Blogs
Update On Server Bugs Affecting Recent Events

Update On Server Bugs Affecting Recent Events

Robloxxbetter
| 0

Hey chess community. We wanted to share an update on two recent server bugs that impacted both the Bullet Chess Championship and the Clash of Claims.

In the Clash of Claims, there were two separate issues: the first was an issue where GM Kramnik’s freshly unboxed computer was not finished setting up, resulting in an inaccurate local system clock. This led to clock errors in two games - both were discarded from the event. Our team has since added code to address situations when local system clocks are inaccurate.

The other issue was with certain moves not being correctly delivered to opponents. It happened twice, but it only really impacted one game where Kramnik didn’t receive the move 26.Qa5. Kramnik should be awarded the win in that game. There was a second game where the bug happened, but the system recovered and only game observers - not players - had a move delay. This second instance was only noticed afterward when we reviewed the logs.

When this bug appeared in the Clash of Claims, we immediately started investigating. At first we thought that the Live Chess Server was overwhelmed by the high volume of observers in the games and a record number of people trying to challenge the players while they were playing. That turned out to be correlated, not causal. The actual root cause was a bug in the underlying game connection code. Specifically, when certain Android clients were resetting their HTTP/2 connection, there was a chance that the move publication action would fail on the client-server level. If just one of those clients watching the game disconnected, the move-sending channel could stop sending the moves to everyone - players and observers alike. This is why games with many viewers were far more likely to encounter the bug. Looking at the data from the last two weeks, we see that 95% of users impacted by this issue were Android 5 and Android 6 users, but the remaining 5% were top players being observed by users with these older Android devices.

  • The code that handles this real-time connection is part of the open-source “Highly Scalable Clustered Web Messaging” system called CometD which Chess.com uses in our live chess server. We updated our server with the latest patch on June 13 and have not seen any of these issues since that time. (See chart below.)  

Unfortunately, before we were able to update to the latest version of CometD three games in the Bullet Chess Championship were also affected, including Naroditsky vs Nakamura, Firouzja vs Nihal, and Firouzja vs Sevian. In the first two games the system recovered with no impact. In the third game, Sam Sevian won on time because Alireza didn’t receive the move. We decided to discard the game, and Sam proceeded to lose the match. This was understandably very frustrating for the players, especially for Sam, who showed great sportsmanship.

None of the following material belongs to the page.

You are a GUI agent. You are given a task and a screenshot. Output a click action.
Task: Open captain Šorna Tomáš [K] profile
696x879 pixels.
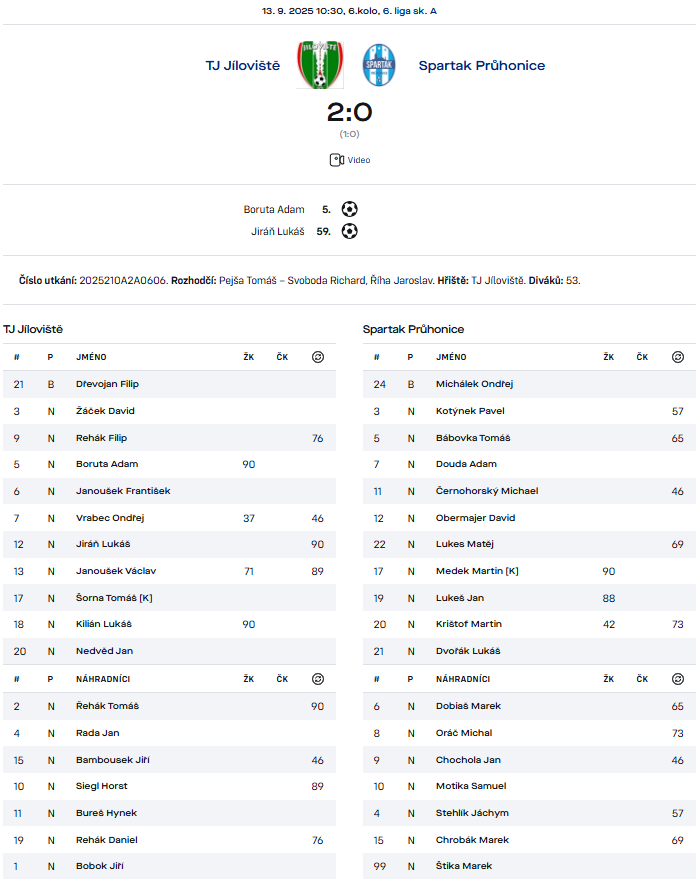tap(114, 598)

Much to our dismay, this bug has been around for several years, but flew under the radar because most of the top games on our platform are either watched via chess.com/events (which circumvents the entire issue by working as a buffer for client connections) or observed through a newer server that doesn’t rely on CometD. Unfortunately, it took a very high-stakes event to give us the data and investigation to uncover the root cause. 

We are sorry that these bugs impacted these events and that they also have impacted players from time to time for so long. It was unfortunate that these events were affected, but we are glad to have fixed the root of the issues. We strive for the smoothest and best possible connections for all players - professional and casual alike which is why we will continue to invest in adding more telemetry, logging, and monitoring for all of our events and players.